The loan covenants look a lot different now?

Financing is now done only if all approvals are in place. Earlier, loan proposals were financed up to 85% of the project cost. Now that has come down to just 70%, excluding the Navratnas or promoters with a proven track record. I think the promoters are also now conscious of the changed scenario due to the Insolvency and Bankruptcy Code (IBC); over-leveraging can be very counterproductive. We ensure that there is sufficient equity in the business so that there is adequate cushion or margin for adverse circumstances. Imported equipment or ECB have to be on a fully hedged basis. Because if the rupee depreciates, the project cost suddenly goes up by 25-30%.

Are you happy with existing NPA resolution mechanisms?

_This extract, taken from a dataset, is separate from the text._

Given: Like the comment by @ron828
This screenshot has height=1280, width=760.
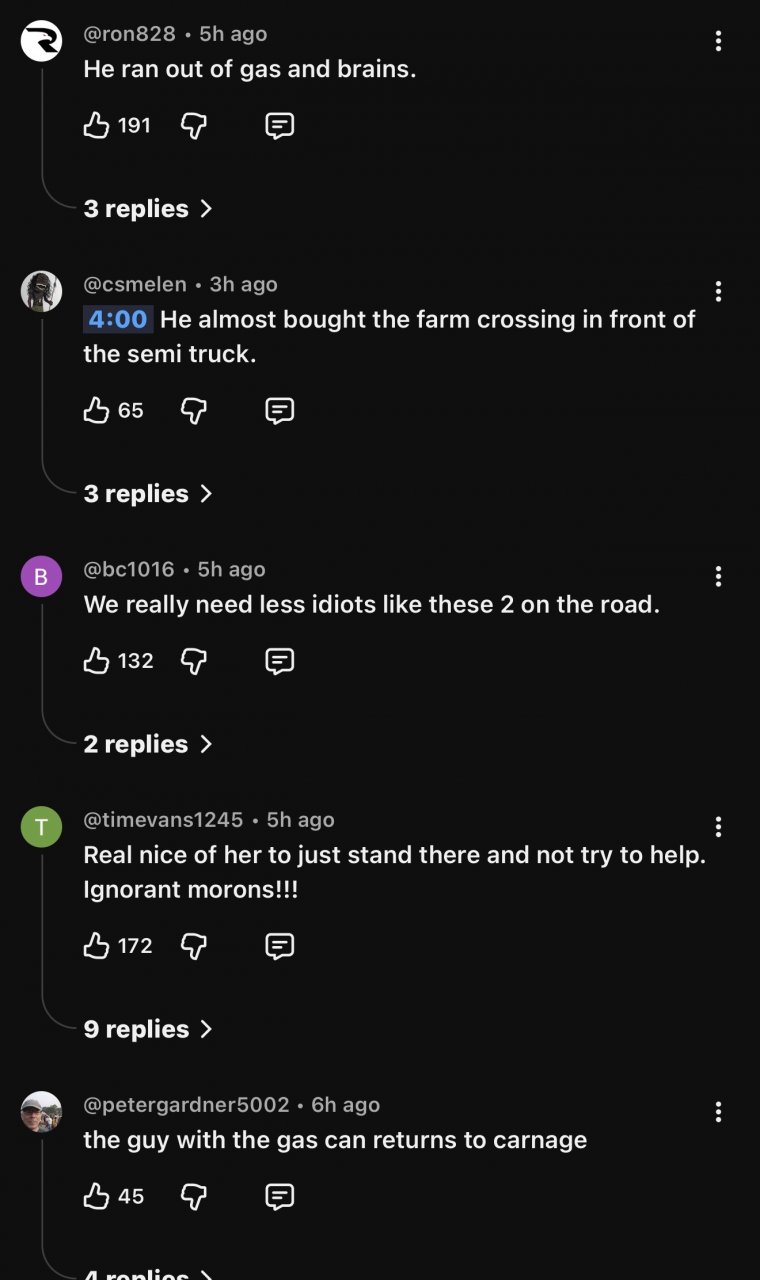Looking at the screenshot, I should [97, 125].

These are, of course, early stages and there are a lot of interpretations around the law. But they are bringing in a lot of discipline in the financial markets. They will also generate a lot of confidence among the creditors. We will have to shed the fear of provisioning. What is the realisable value and the availability of capital with the bank is definitely an issue. Provisioning should not deter the banks from approaching the NCLT.

These mechanisms are leading to deeper haircuts. Are you comfortable with a 75% haircut?

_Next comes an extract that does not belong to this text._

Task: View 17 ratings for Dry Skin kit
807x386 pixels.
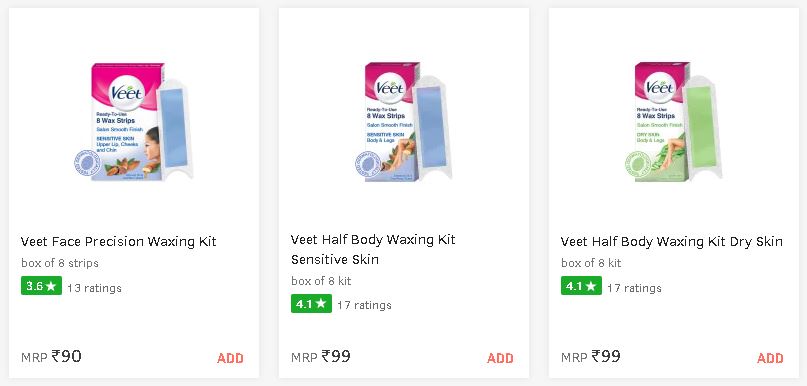Action: pos(634,288)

No, I am not comfortable with such deep haircuts. But these are stressed assets where the enterprise value is impacted. So the price will depend much on the sector and its outlook. Most people would go with the discounted cash flow mechanism. So what is the current earning and what are the future earnings. Once you discount that, you arrive at a value, and then there is a replacement value.

Will 60% discount be a norm if not more?

No, I don't think 60% haircut would be a norm. I would say the reverse. On a portfolio basis, we should be able to recover about 55% to 60% in certain sectors. So the haircut will be about 40% to 45% on an average at a portfolio level. In some individual cases, it could be higher or lower. We have had cases with a 100% or more settlement.

Is IBC going to lead to a consolidation as it looks like most of the assets are going to be gobbled up by a few rich promoters?

There will be consolidation, but we cannot help it. We need strong promoters. If you don't have too many strong promoters, what can you do? There will be three or four large players who will dominate any sector, which is the case everywhere in the world. Only promoters with deep pockets can take over these assets. They have the capital to pay off the financial creditors while also investing on the capex.

With fewer companies won't big banks like SBI run the risk of breaching exposure limits?

In some cases, we may breach the norm in the short run when we are facilitating the financing. But this will not be the scenario in the long term. We will follow our prudential exposure norms, which are stricter than the RBI's norms. We look at ratings and if the credit rating is weak, we cut down our financing to the group even if we have room under the exposure limits norm. Our top ten borrowers only account for one quarter of our loan book. For certain groups, this may be higher, but the loan book will continue to be diversified.

You sold off a factory in Naini as a young field officer despite stiff opposition from the local mafia?

Those were early days. There were senior officials, and as a field officer, I was also there. I have never had fear in life. I have worked in such areas which are not considered to be good in terms of law and order. We finally tackled it through negotiations. We managed to sell the factory even at the cost of making the local mafia unhappy. I had to be present throughout the operations. It was tension filled not only for me but also for the other people who were with me.

So is that experience helping you tackle this cycle of bad loans?

Experiences in life are important. But this cycle of bad loans is totally different. I have never been afraid to take decisions. Honestly, in so many years of my handling corporate credit, there was no pressure on me to take a particular decision. I am quite accessible to anyone and listen to both the parties. Finally, we have to take a decision keeping the best interest of the bank in mind after assessing the risk associated with the proposal. In banking you cannot avoid taking calculated risks.